When you're in kindergarten, all you should be worried about in life is how much kickball you can get in before it gets dark, whether or not you're getting dessert after dinner and maybe if you're going to be able to convince your parents to get a puppy. But 5-year-old Levi had much bigger things to worry about.

Walking home from school, the fear of coming home and finding his father drunk, high or in an unprovoked violent rage was always at the forefront of his mind. What would he be walking into when he opened his front door? Would he have to try in vain to protect his mother or sister from a beating again? Or was he going to be the subject of the abuse this time?

Recent studies have shown that 80% of children who experienced physical abuse develop a psychiatric disorder by age 21. According to a National Institute of Justice study, abused children are 11 times more likely to engage in violent behavior as teens.

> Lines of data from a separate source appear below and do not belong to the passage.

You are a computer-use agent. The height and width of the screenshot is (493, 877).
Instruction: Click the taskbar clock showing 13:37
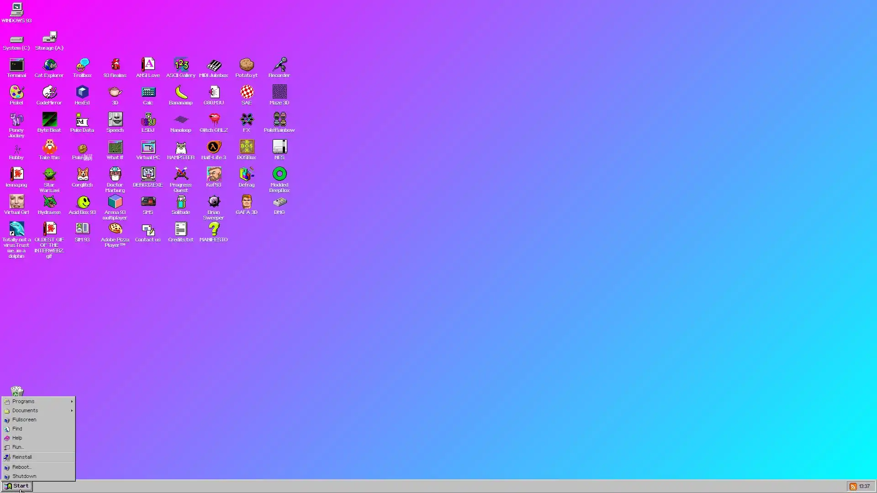[864, 487]
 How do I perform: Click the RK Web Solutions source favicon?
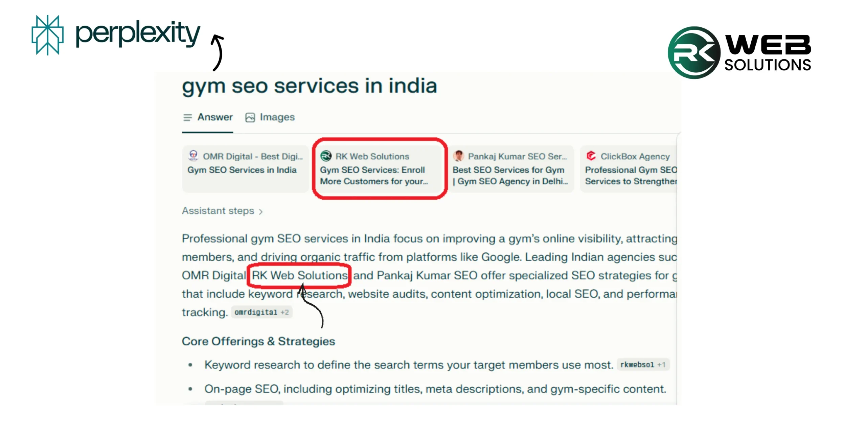tap(326, 156)
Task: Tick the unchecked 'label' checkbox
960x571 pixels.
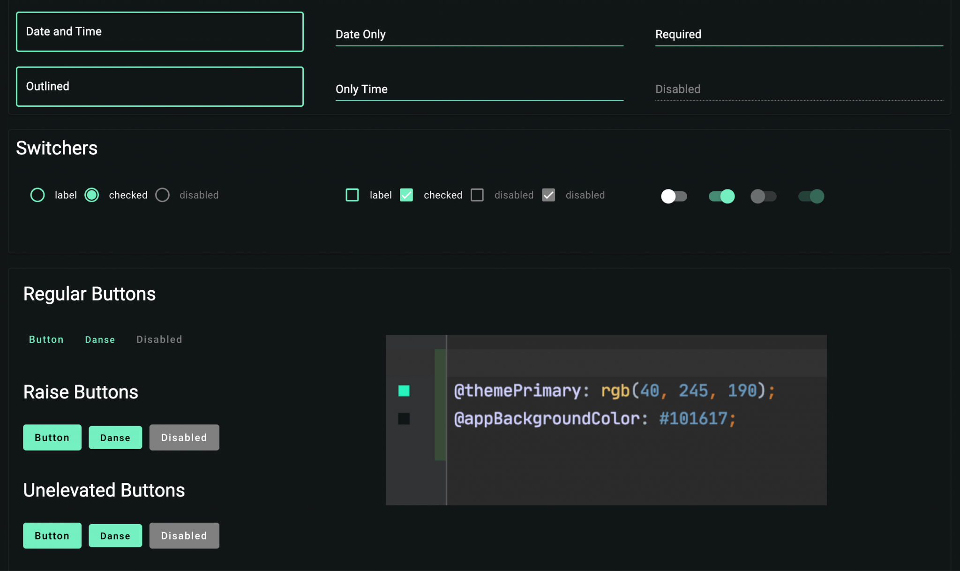Action: pyautogui.click(x=352, y=195)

October is National Domestic Violence Awareness Month, a time that honors and supports people like Levi who have endured emotional and physical abuse. For those who were abused in their formative years, it is extremely easy to grow up and abuse others or to use that experience as an excuse to stop living with purpose. Why wouldn't you? That's the only way of relating to the world that you know of.

"I thank my father for teaching me a very valuable lesson," Levi says. "He taught me how wonderful women are and how much they should be loved and respected -- by showing me what not to do."

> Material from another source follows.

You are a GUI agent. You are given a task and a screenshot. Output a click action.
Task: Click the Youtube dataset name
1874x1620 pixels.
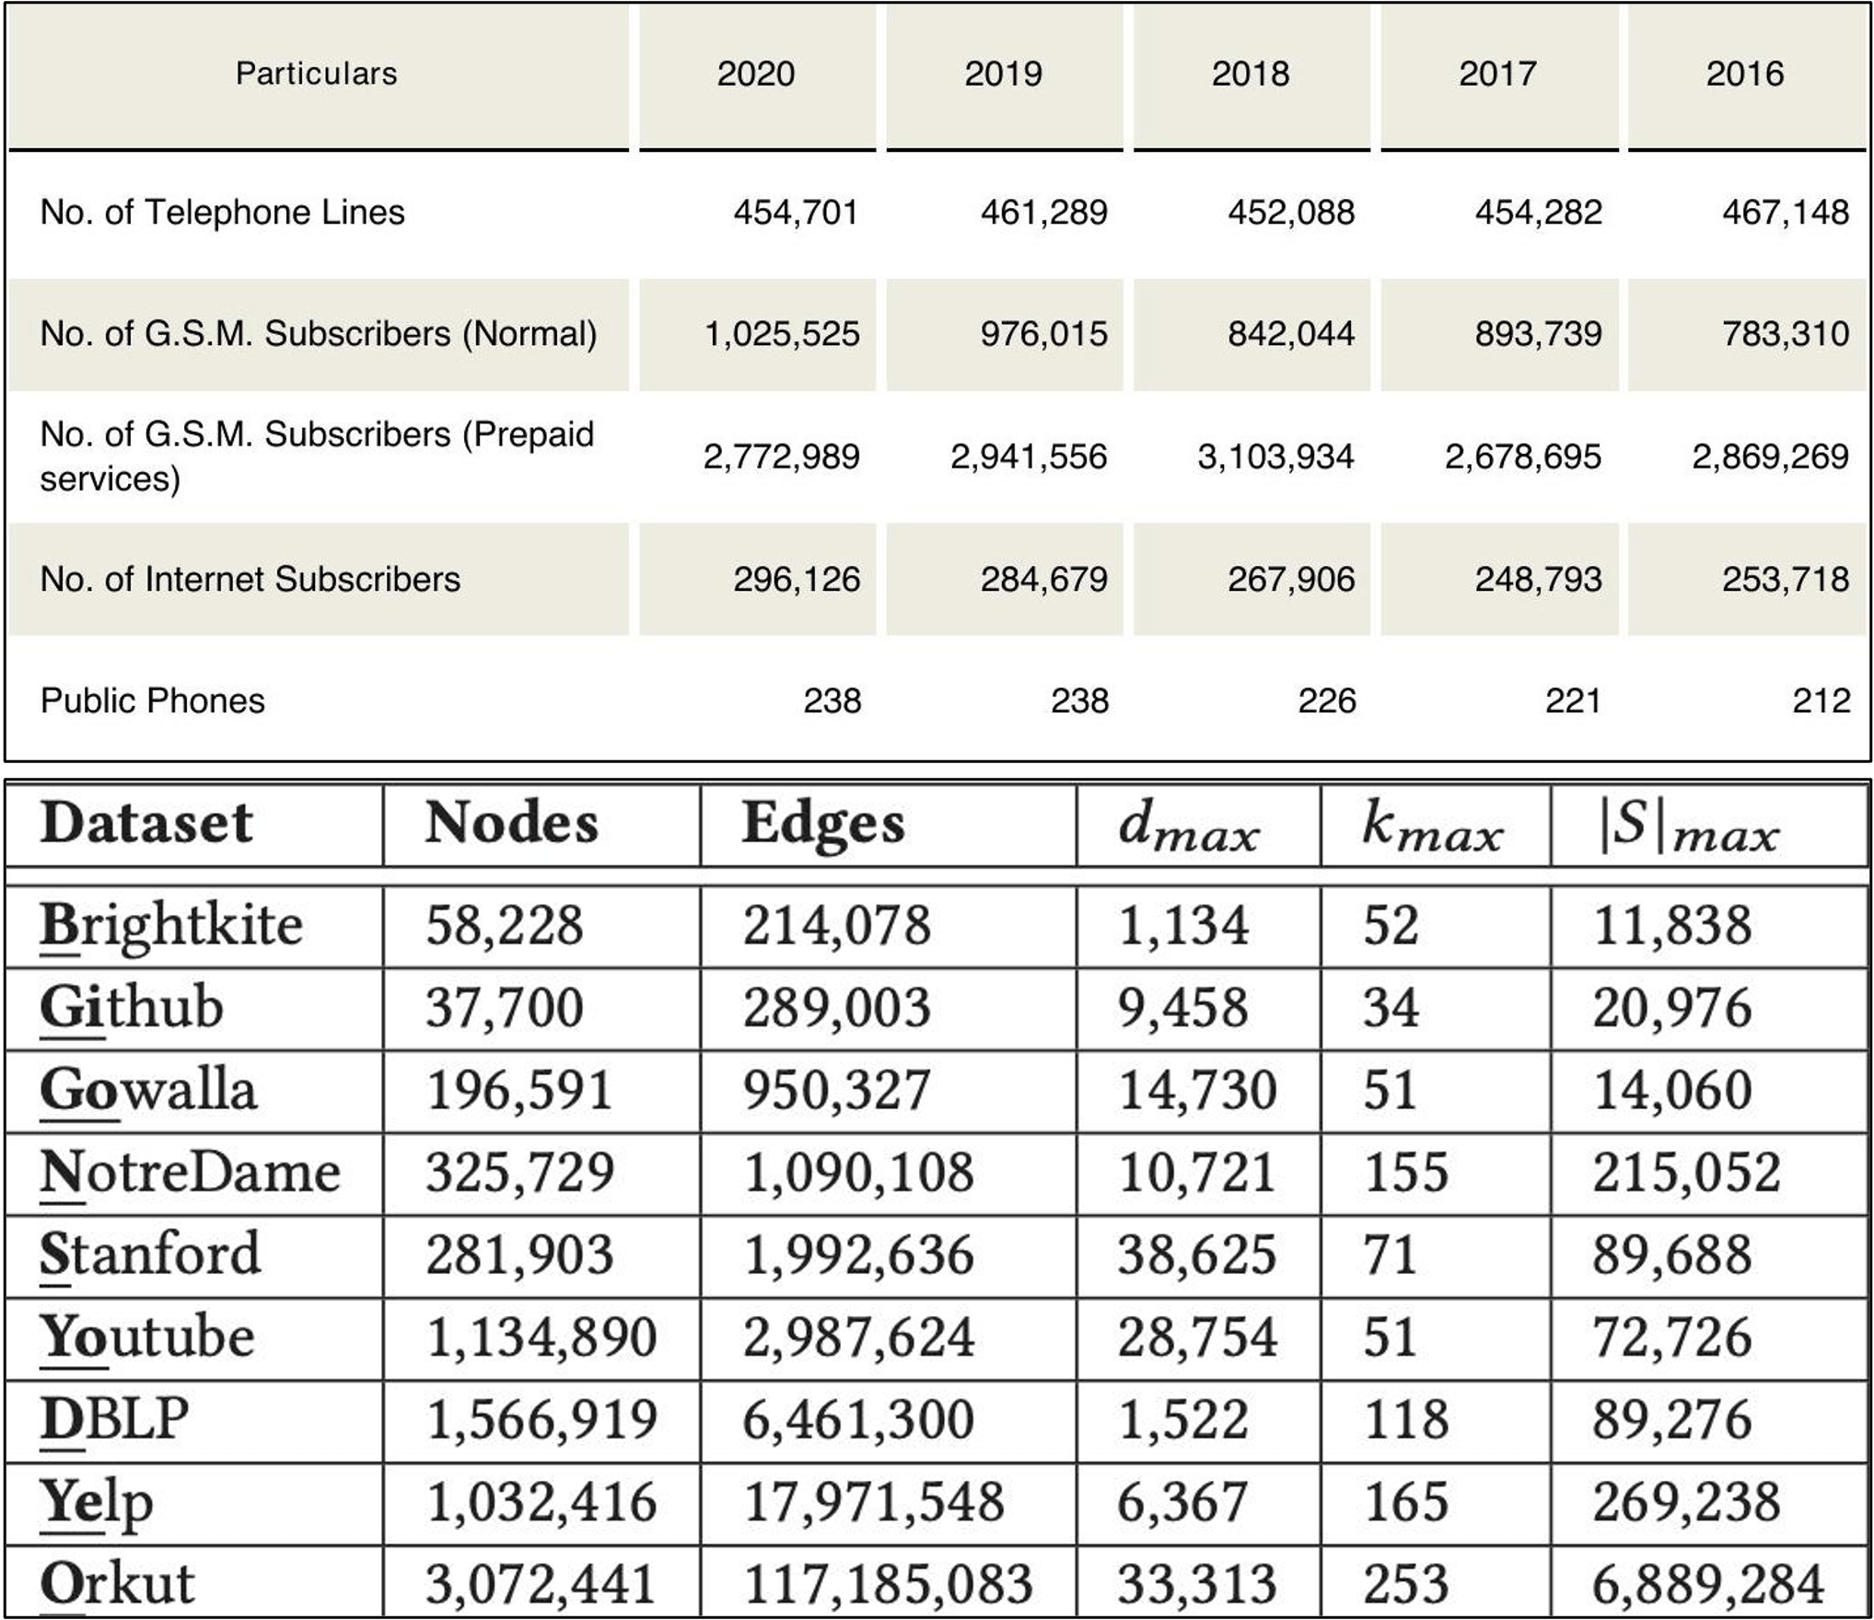click(x=146, y=1337)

Despite his tumultuous home life and being bullied at school for being "too dark," Levi... or should I say, Dr. Levi Harrison, worked hard, obtained multiple scholastic scholarships and now holds advanced degrees in Electrical Engineering and French Romance Languages, in addition to his medical degree. Not only is he a renowned orthopedic hand surgeon with one of the fastest growing solo practices in Los Angeles, he is also a celebrity fitness trainer, public speaker and the author of The Art of Fitness: A Journey to Self Enhancement. Never forgetting where he came from, he is a strong advocate for women and building self-esteem through physical and spiritual fitness, giving his clients the tools they need to protect themselves from falling victim to emotional abusers.

Dr. Harrison credits his success to living a life of gratitude.

"I have always embraced gratitude, education and faith as my personal tools to have an amazing life," he says. "During the darkest and most abusive times of my life, I innately knew that my purpose and goals in life would be attained. I simply remained tenacious, faithful and grateful during every challenge and success. I am truly fortunate to have been touched by grace."

Dr. Harrison is an inspiration to anyone who has had to struggle (so, basically all of us in one way or another). Remember that no matter who you are or what you're going through right now, you WILL get through it -- as long as you are able to make the conscious choice to not be a victim, but a victor.